- Classification: Finished Work Pentecostal
- Official website: thefellowshipnetwork.net

= The Fellowship (FGFCMI) =

The Full Gospel Fellowship of Churches and Ministers, International (FGFCMI), also known simply as The Fellowship, is a fellowship of like-minded Finished Work Pentecostal churches and ministers.

The Fellowship was formed from the common thought of some 100 ministers in the Voice of Healing movement that began in 1948.

On September 18 and 19, 1962 Gordon Lindsay, who was a prominent voice in the movement at the time, held a convention at the Baker Hotel in Dallas for interested ministers. Plans were laid and the Full Gospel Fellowship of Churches & Ministers International was born. Temporary officers were elected to serve until the great National Convention in latter part of June 1963. John Mears President, J.C. Hibbard Vice-President, Gordon Lindsay Secretary-Treasurer, W. A. Raiford Executive Secretary. June 28, 1963, A. C. Valdez was elected president.

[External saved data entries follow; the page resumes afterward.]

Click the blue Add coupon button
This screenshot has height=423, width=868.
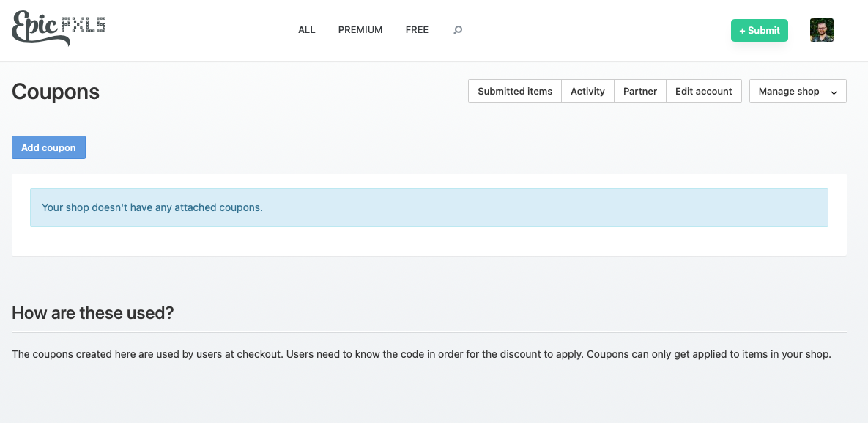tap(48, 147)
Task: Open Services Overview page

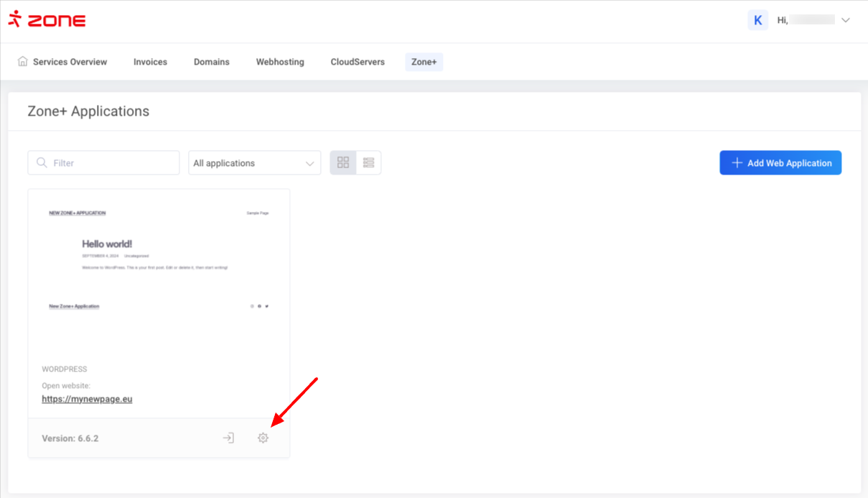Action: 70,62
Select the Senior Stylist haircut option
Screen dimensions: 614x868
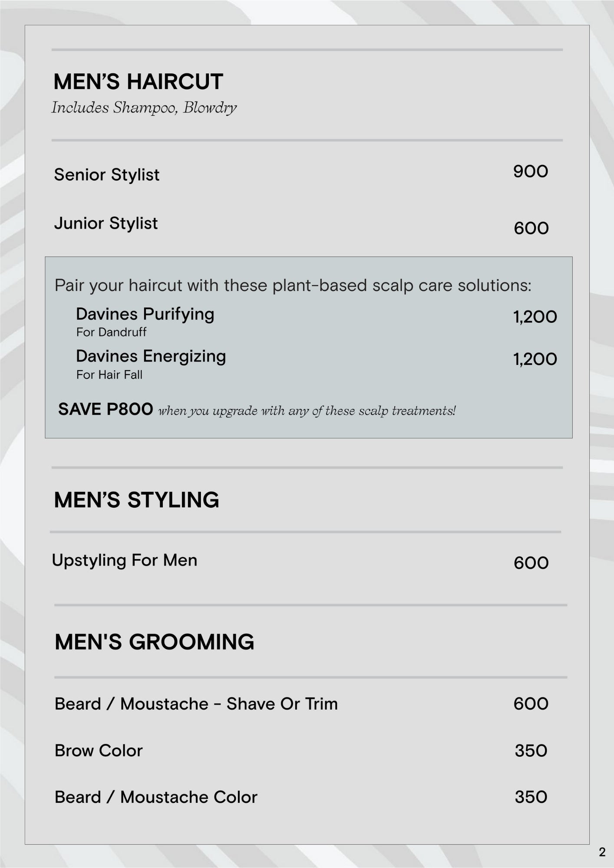point(107,174)
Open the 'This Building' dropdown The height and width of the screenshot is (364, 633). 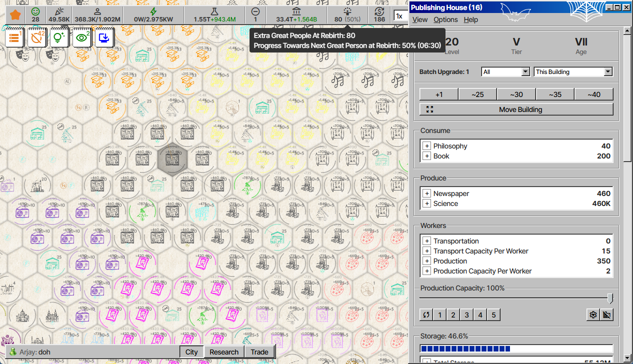(573, 72)
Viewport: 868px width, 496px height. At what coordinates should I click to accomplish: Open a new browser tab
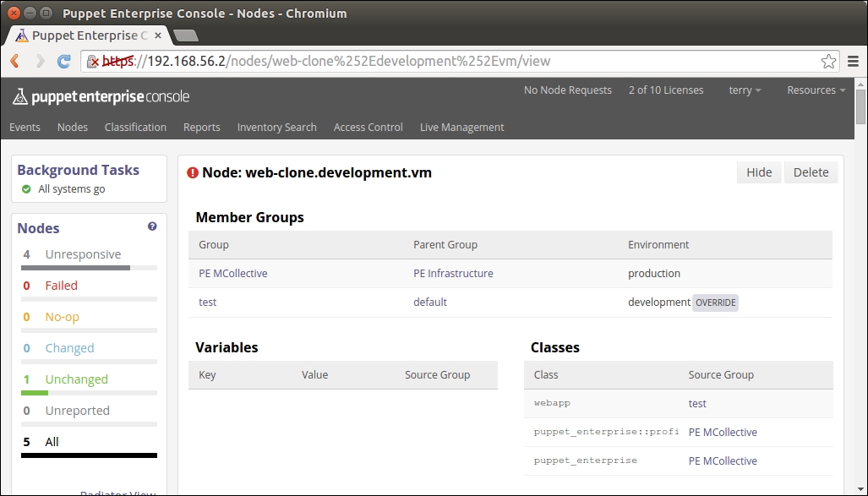(186, 35)
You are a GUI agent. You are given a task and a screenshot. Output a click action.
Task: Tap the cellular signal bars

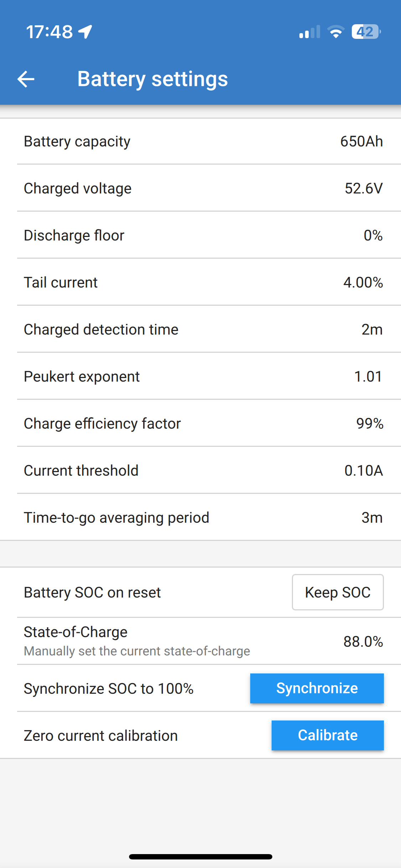309,32
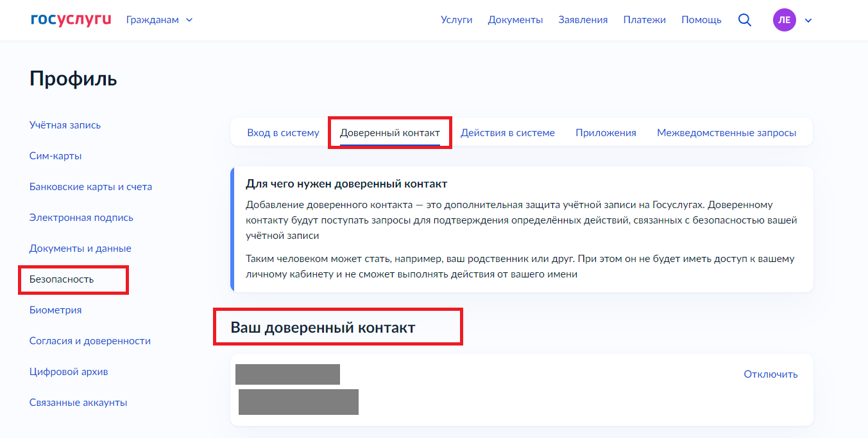Select the Доверенный контакт tab
The image size is (868, 438).
389,133
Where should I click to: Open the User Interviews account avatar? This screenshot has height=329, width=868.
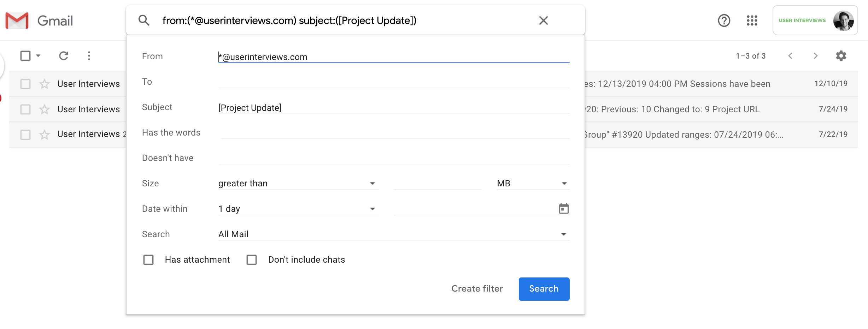843,20
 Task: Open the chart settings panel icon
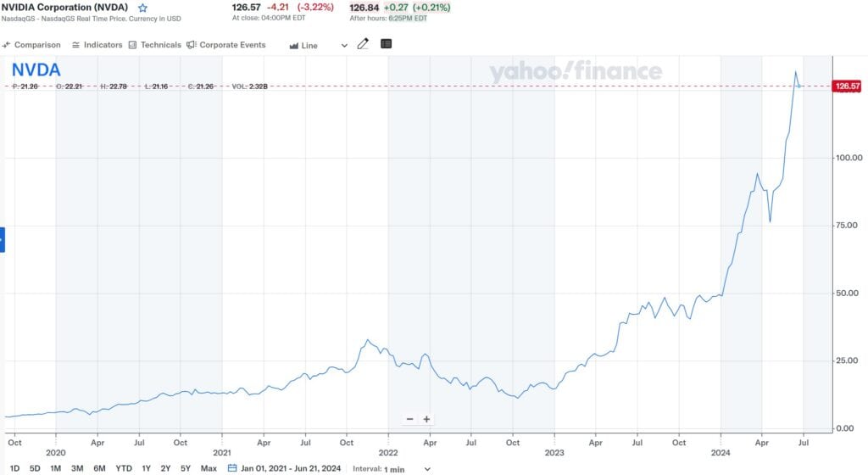coord(387,44)
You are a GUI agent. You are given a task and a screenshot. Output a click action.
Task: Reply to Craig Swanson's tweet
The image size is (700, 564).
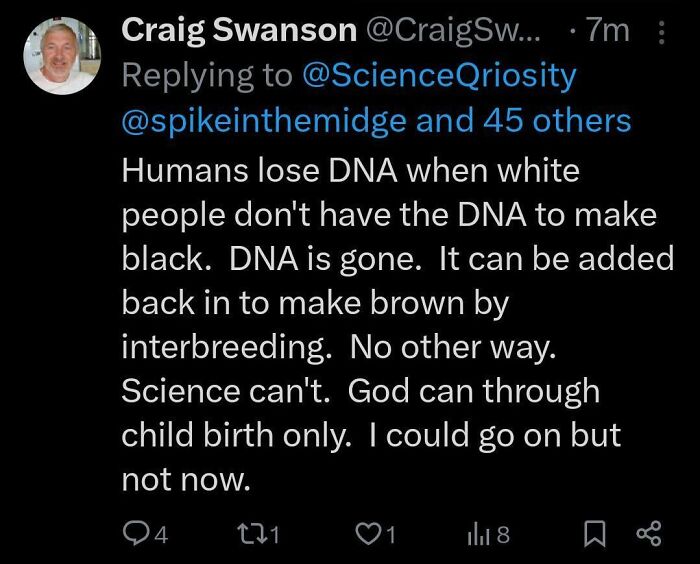[135, 534]
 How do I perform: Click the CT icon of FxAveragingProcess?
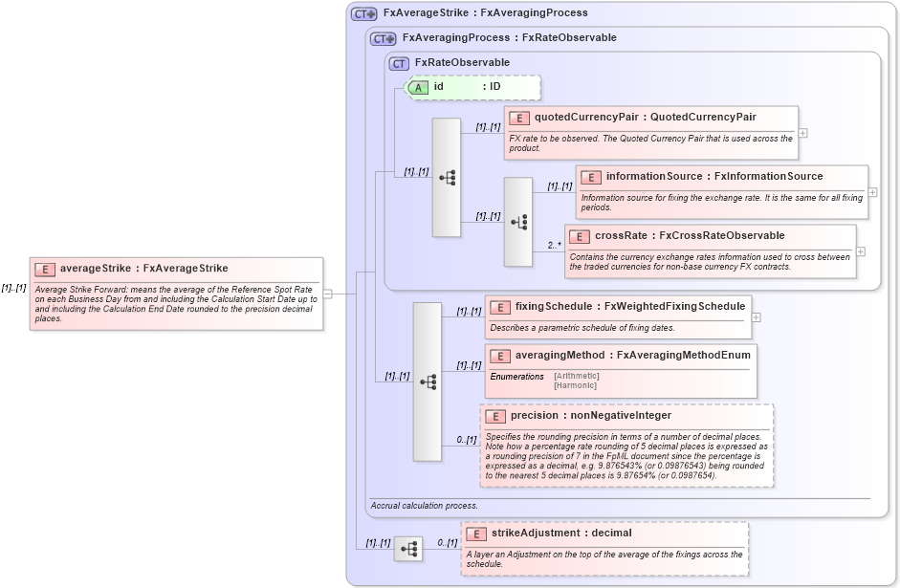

The implication of the terminology Full Gospel is that many
mainline denominations leave out parts of the gospel - such as miracles,
speaking in tongues, divine healing, while the Full Gospel maintains
it in its entirety and for every aspect of the individual.

Though its full constitutional name is still the Full Gospel Fellowship of Churches & Ministers International, its shortened name for common use is
The Fellowship. The Fellowship maintains offices in Irving, Texas. In 2006, there were 902 participating churches with 414,100 members.